Se volete sapere i precedenti della partenza, la decisione improvvisa e il viaggio allucinante, leggete il post precedente

17. La disinfezione, la pulizia, la ripartenza e le mostre

Il lunedì mattina arrivo a casa e lo sterminatore ha lasciato tutto ribaltato e rigirato. Nella casa non si gira, passo tutto il giorno a pulire e disinfettare ogni cosa, porto una valigia di lenzuola e cose varie in lavanderia, acqua calda per disinfettare tutto, e per lo stress – e anche perché son fuori di melone –  sbaglio pure e faccio partire la macchina senza il sapone, per cui la devo fare due volte e aspettare il doppio (40 minuti ogni macchina e una mezzora l’asciugatrice … nel frattempo aspetto due tipi che devono portare il materasso nuovo e buttare via quello che era infestato, insomma passo così tutta la giornata e disinfetto ogni cosa. Un lavoro duro ma almeno ora so che ogni centimetro di questi 25 metri quadrati di casa è a posto . Ora sono davvero pronta per iniziare e a concentrarmi solo sull’arte e sui contatti.

 

Notizie in breve della settimana: ho fatto il giro delle Università, parlando con persone e lasciando il curriculum e candidandomi per insegnare;  incontrato Dale e preparato una performance-laboratorio sulla tematica del bullismo da fare con bambini e adolescenti in una scuola di Harlem; sono andata più volte a Chelsea a vedere mostre alle gallerie; sono uscita con diverse persone; sono andata a una festa di italians americans che all’inizio era una bolgia noiosa ma poi ho conosciuto gente interessante; sono andata al cinema a vedere ‘The Black Swan’ (discreto, anzi così così); sono andata a Williamsburg a delle inaugurazioni ma faceva un freddo porco e le gallerie non sono mica tutte vicine come a Chelsea, per cui ne abbiamo viste due o tre, e tutte con mostre poco interessanti, poi con Peter siamo finiti in un più caldo locale con musica jazz dal vivo, e poi siamo andati ad Harlem in un locale reggae; ho preso degli appuntamenti molto importanti per la settimana prossima; sono stata a un concerto gospel in onore di Marthin Luther King, di cui domani (17 gennaio) è festa nazionale; ho riflettuto sulla storia con Mario, a volte soffrendone, a volte sentendomi liberata;  ho fatto colpo su diversi uomini giovani e interessanti; sono assiderata di freddo come gli altri newyorkesi in queste tre giornate di sottozero intenso (ma per lo più col cielo azzurro);  ho perso e trovato chiavi occhiali e guanti; sono andata a fare pedicure e manicure con massaggio; ho scambiato e-mail focose con la persona che mi aveva affittato la casa coi bed bugs (ma ci siamo accordati su uno sconto consistente); ho mangiato un po’ di qua un po’ di là ma sempre bene, a parte oggi dove mi sono fermata al brunch a Marble Church dove il pesce era impanato crudo e il pollo galleggiava in una salsa bianca cattiva copia di una besciamella mista a budino.

 

Una delle cose che ho più goduto è stata la enorme mostra di Rauschemberg da Gagosian.
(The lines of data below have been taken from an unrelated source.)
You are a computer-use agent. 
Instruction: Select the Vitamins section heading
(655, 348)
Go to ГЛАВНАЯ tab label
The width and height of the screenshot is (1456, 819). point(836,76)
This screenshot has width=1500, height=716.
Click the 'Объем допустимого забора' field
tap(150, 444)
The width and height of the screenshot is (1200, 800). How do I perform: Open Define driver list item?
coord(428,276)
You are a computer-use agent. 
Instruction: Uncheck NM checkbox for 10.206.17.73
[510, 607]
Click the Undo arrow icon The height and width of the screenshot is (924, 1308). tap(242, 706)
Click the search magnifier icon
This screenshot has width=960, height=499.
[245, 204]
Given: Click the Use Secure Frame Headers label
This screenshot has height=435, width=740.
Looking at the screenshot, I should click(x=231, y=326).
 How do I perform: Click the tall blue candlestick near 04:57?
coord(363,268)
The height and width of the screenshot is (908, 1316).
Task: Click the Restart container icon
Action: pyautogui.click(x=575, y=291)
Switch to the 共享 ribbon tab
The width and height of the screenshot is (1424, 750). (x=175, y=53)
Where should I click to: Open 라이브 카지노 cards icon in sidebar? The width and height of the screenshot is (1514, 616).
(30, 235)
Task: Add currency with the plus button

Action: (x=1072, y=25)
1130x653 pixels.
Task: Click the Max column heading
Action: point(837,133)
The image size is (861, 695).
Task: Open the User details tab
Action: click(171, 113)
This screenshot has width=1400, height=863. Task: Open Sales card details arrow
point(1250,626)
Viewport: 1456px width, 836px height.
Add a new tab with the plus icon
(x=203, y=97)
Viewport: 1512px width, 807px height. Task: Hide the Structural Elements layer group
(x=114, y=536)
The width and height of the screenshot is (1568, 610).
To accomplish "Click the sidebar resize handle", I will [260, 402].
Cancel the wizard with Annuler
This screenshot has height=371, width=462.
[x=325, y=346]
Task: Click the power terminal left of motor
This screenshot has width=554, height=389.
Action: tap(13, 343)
Beh, dire Gagosian non è dire noccioline, e questa mostra era più ampia che un’antologica in un museo, una decina di capannoni pieni di almeno una cinquantina di lavori, non scherzo. E ce n’erano alcuni di un semplicità e di una bellezza sconvolgente. In quel momento che li vedevo ero davvero felice. Leggera. Quel giorno ho girato le gallerie di Chelsea con metodo scientifico e gallery guide in mano, scannerizzando tutta la situazione artistico espositiva. In un’intera giornata ho fatto solo la 21th, la 22th e la 23th street. Per chi è già stato a Chelsea sa che quasi tutte le gallerie sono enormi, spazi tipo capannoni spesso con diverse stanze e sezioni, le mostre sono spesso museali con installazioni di metri e video in schermi giganti. Finalmente, dopo le delusioni delle inaugurazioni delle ultime settimane, ho visto delle mostre interessanti e professionali, e non la solita pittura-esercizio-effetto-vendita facile che avevo visto poco tempo fa. Ciò che mi piace qui a New York è che si vede di tutto, e si vede anche tantissima qualità, e ci sono così tanti posti che ti sembra che tutti siano sempre ben disposti a considerare nuove proposte se ben fatte (cosa peraltro che è così). Da noi il senso di staticità è insopportabile ed è una delle cose che più mi opprime. Giorni addietro ho visto delle ottime mostre anche alla Location One a all’Artist’s Space in Soho, due spazi di ricerca e avanguardia molto conosciuti. E mi è piaciuta moltissimo anche una mostra alla Drawing Gallery, sempre a Soho che esponeva i lavori degli artisti ispirati ai loro ‘jobs’ per sopravvivere. Al contrario del nome della galleria non c’erano soltanto disegni, ma tutti i media, con particolare attenzione per il video.

 

Sono molto emozionata poiché domani mi incontrerò col famosissimo performer Tehching Hsieh, quello delle One Year Performance, di cui avevo visto la mostra al Moma l’anno scorso e con cui sono in contatto per e-mail. Ah, altra cosa interessante della settimana è che sono andata a fare un corso di yoga in un posto che si chiama Yoga to the people: tu vai lì quando vuoi, il giorno che vuoi, e partecipi al corso – ce ne sono dalle 7 di mattina alle 9 di sera in continuazione – pagando una piccola offerta. Eravamo in metà di mille (c’era anche una che aveva credo almeno una cinquantina di interventi di chirurgia estetica tra le labbra gli zigomi gli occhi le sopracciglia le tette le natiche ecc … lo dico perché era così eccessiva – o… eccessivo? – che sembrava un cartoon dei fumetti, e se ve lo racconto è perché anch’io, che sono tollerante e aperta per natura, mi sono quasi scandalizzata …), coi tappetini uno vicino all’altro, e quando è cominciata la lezione era una corsa infinita, un ritmo pazzesco. Anche lo yoga era energetico e di corsa! New York non è certo una città che ti accarezza, ma che ti sferza continuamente, e volendo o nolendo la vita ti salta addosso, tranne quando sei così spompata che devi passare alcune ore a vegetare sennò non ti riprendi più. E questo lo fanno tutti, sono così presi che anche telefonare alle persone è un’impresa, perché nessuno risponde più al telefono, piazzano la segreteria e quando emergono dall’apnea – da lavoro o da ripompamento che sia – chiamano, trovando a loro volta le segreterie degli altri, in un cerchio infinito e a volte grottesco. Questa storia è anche nata dal fatto che qui il cellulare si paga sia per chiamare che per essere chiamati. Ossia i minuti vengono contati come conversazione, indipendentemente da chi chiama o riceve. E così nessuno vuole parlare più del necessario. Ora però fortunatamente ci sono quei piani tariffari tutto compreso, e pure molto convenienti, come quello che ho io che per 30 dollari al mese ho 1500 minuti di conversazione e sms.